D.C. insurance regulators on Tuesday ordered the Washington region’s largest health insurer to spend $56 million on community health needs in the District, calling the billion-dollar cash reserves of CareFirst BlueCross BlueShield legally “excessive.”

The order, signed by Acting Insurance Commissioner Chester A. McPherson, is a landmark moment in a decade-long battle over the reserve holdings belonging to a nonprofit subsidiary of CareFirst.

The company has long said the reserve is a prudent hedge against possible catastrophes that could cause a surge in claims, as well as the uncertainty created by national efforts at health-care reform.

But a band of public advocates holds that the surplus is well beyond what is necessary to protect CareFirst members. And because the subsidiary, known as Group Hospitalization and Medical Services Inc., was chartered by Congress in 1939 as a “charitable and benevolent institution,” the advocates say that the excess is owed to the community.

McPherson ruled that the holdings — valued at $964 million at the end of 2011, the year under review — exceeded the appropriate reserve level by $268 million. It is the first time the surplus has been declared excessive by an insurance regulator.

Walter Smith, executive director of the D.C. Appleseed Center for Law and Justice, the nonprofit group that has led the surplus fight, hailed the decision.

“It not only frees up a lot of money that, frankly, came from overcharging people, but it also means going forward that a standard has been set for what is permissible in the future,” Smith said. “A methodology is now in place . . . which is good, because D.C. Appleseed does not want to fight this every year.”

But CareFirst warned Tuesday that the ruling could raise concerns among regulators in Maryland and Virginia, where the subsidiary also does business.
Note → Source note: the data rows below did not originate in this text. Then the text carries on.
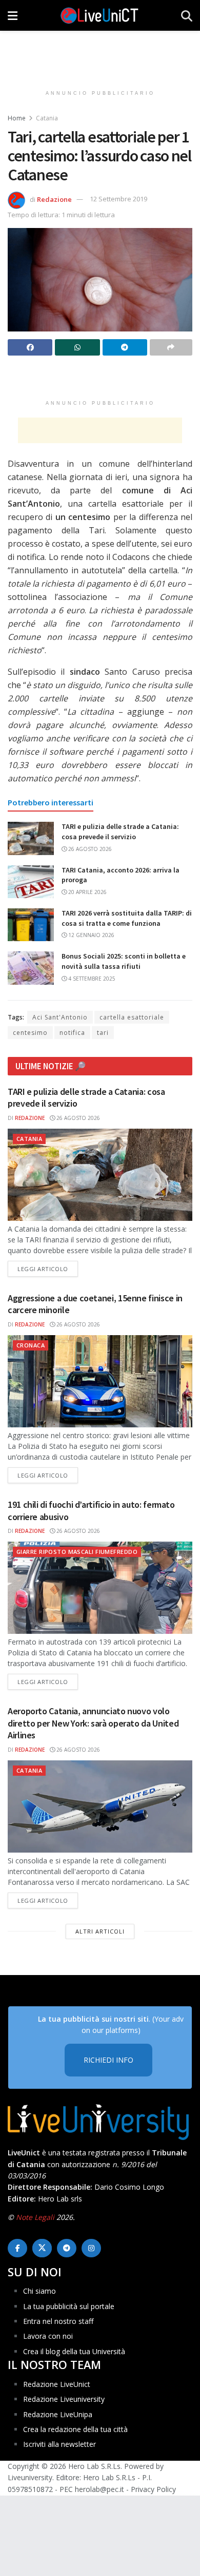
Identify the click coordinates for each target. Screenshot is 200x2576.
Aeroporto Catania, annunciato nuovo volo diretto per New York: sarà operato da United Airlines (93, 1723)
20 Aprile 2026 (87, 892)
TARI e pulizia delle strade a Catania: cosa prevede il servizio (120, 831)
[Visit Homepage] (99, 15)
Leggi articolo (47, 1268)
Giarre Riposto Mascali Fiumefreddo (76, 1551)
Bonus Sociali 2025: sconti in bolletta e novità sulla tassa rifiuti (124, 961)
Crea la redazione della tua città (75, 2429)
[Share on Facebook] (30, 347)
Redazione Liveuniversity (64, 2399)
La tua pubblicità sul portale (68, 2306)
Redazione (54, 198)
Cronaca (30, 1345)
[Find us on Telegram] (66, 2248)
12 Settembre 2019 (118, 198)
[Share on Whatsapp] (77, 347)
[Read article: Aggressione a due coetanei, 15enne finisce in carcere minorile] (100, 1381)
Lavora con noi (48, 2336)
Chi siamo (39, 2291)
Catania (47, 118)
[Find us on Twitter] (42, 2248)
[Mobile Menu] (12, 15)
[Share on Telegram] (125, 347)
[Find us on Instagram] (91, 2248)
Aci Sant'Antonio (60, 1017)
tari (103, 1032)
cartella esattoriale (131, 1017)
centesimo (30, 1032)
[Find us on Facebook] (17, 2248)
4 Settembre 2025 (91, 978)
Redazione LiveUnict (56, 2384)
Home (17, 118)
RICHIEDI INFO (108, 2060)
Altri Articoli (100, 1931)
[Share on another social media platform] (171, 347)
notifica (72, 1032)
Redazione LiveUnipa (57, 2414)
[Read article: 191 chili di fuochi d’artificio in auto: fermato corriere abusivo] (100, 1588)
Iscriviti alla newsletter (59, 2444)
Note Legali (35, 2217)
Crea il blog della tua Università (74, 2351)
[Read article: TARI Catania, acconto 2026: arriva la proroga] (31, 881)
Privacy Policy (153, 2489)
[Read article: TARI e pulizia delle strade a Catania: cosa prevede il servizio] (31, 838)
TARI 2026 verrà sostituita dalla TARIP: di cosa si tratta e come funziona (127, 918)
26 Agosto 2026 (89, 849)
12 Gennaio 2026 (90, 935)
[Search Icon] (186, 15)
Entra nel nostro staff (58, 2321)
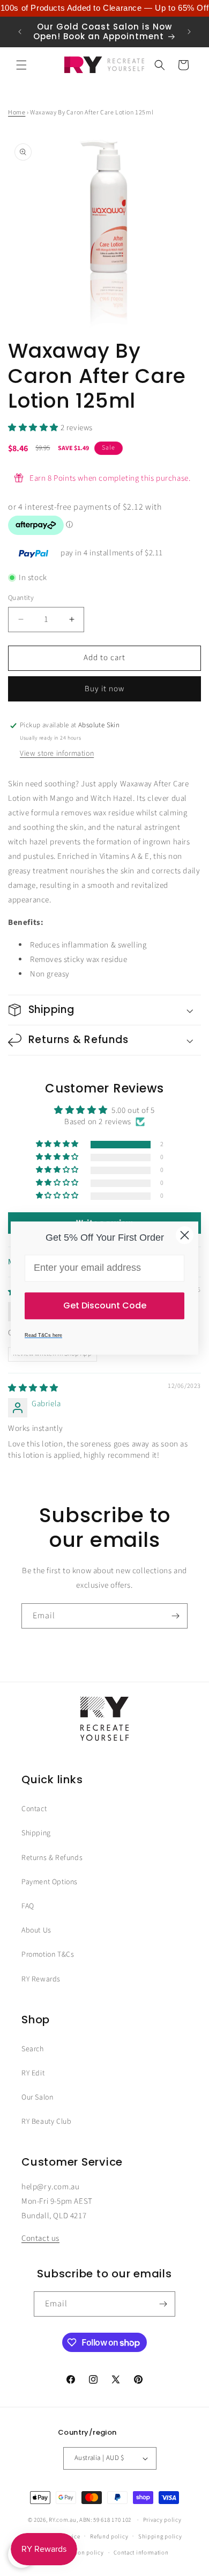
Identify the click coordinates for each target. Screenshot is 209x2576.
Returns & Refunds (52, 1858)
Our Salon (37, 2097)
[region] (104, 8)
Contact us (40, 2238)
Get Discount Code (104, 1305)
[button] (21, 65)
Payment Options (49, 1882)
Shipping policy (160, 2536)
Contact (34, 1809)
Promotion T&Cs (47, 1954)
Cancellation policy (76, 2553)
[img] (33, 1388)
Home (16, 112)
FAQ (27, 1906)
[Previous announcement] (20, 32)
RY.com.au (62, 2520)
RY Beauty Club (46, 2121)
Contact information (141, 2553)
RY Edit (32, 2073)
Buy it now (104, 688)
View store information (57, 753)
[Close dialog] (184, 1235)
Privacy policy (162, 2520)
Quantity (21, 598)
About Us (36, 1930)
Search (32, 2049)
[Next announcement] (189, 32)
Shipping (36, 1833)
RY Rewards (41, 1979)
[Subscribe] (175, 1616)
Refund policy (109, 2536)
“We are still reviewing today’s decision but believe it is flawed and directly conflicts with an order we have received from another jurisdiction,” spokesman Scott Graham said in a statement. “We believe it will raise serious concerns in both Maryland and Virginia as it may be damaging to subscribers in all three jurisdictions.”

In 2012, CareFirst agreed with the Maryland Insurance Administration to maintain a surplus level between 10 and 13 times its “authorized control level” — a minimum reserve below which regulators can take control of the company.

The D.C. order issued Tuesday holds that any surplus beyond about seven times that level — about $700 million — is impermissible.

CareFirst had emerged unscathed from prior surplus reviews in the District and Maryland. But a 2009 act of the D.C. Council requiring triennial reviews and a subsequent D.C. Court of Appeals ruling clarifying the standards for those reviews meant that the company was facing steeper odds in the 2011 review. Another review — of the 2014 surplus level — is set to begin next year.

The subsidiary’s most recent filing with regulators, dated Sept. 30, pegged its surplus at $842 million, down more than $100 million since 2011.

The amount that McPherson ordered CareFirst to disburse is far less than the hundreds of millions of dollars that D.C. Appleseed had sought. McPherson found that only about one-fifth of the $268 million excess surplus in 2011 was “attributable” to the company’s activity in the District.

In a statement, McPherson said the $56 million figure was the result of a “complex regulatory and insurance determination that was based on the factual findings and legal conclusions reached after an extensive review.”

“Obviously we would have liked more,” Smith said, “but we’ve known for some time that even a small victory was going to be huge.”

Under D.C. law, any excessive surplus is to be spent on “community health reinvestment,” according to a plan devised by the company and approved by the District insurance commissioner.

McPherson’s order said that plan could include premium reductions for D.C. policyholders, direct funding for community health programs, even corporate sponsorship of health-related events.

But the potential for a conflict with Maryland and Virginia regulators — as well as the possibility that CareFirst will go to the courts — looms over Tuesday’s decision.

Maryland’s insurance commissioner, Therese M. Goldsmith, told D.C. regulators in October that premium relief would be the only “fair and equitable manner” to spend down the surplus. And an official from Virginia’s Bureau of Insurance said in September that regulators there would have to examine any D.C. finding of excessive surplus.

According to figures cited by Goldsmith, about 29 percent of the CareFirst subsidiary’s 728,000 members are District residents, while 39 percent are Marylanders and 32 percent are Virginians.

Smith said he believes the potential for conflict with neighboring jurisdictions is overstated. He predicted that officials in Maryland and Virginia could warm to the notion of tapping CareFirst’s surplus to address their own community health needs.

“That’s a lot of money that could do a whole lot of good in Prince George’s County, Montgomery County and in Northern Virginia,” he said.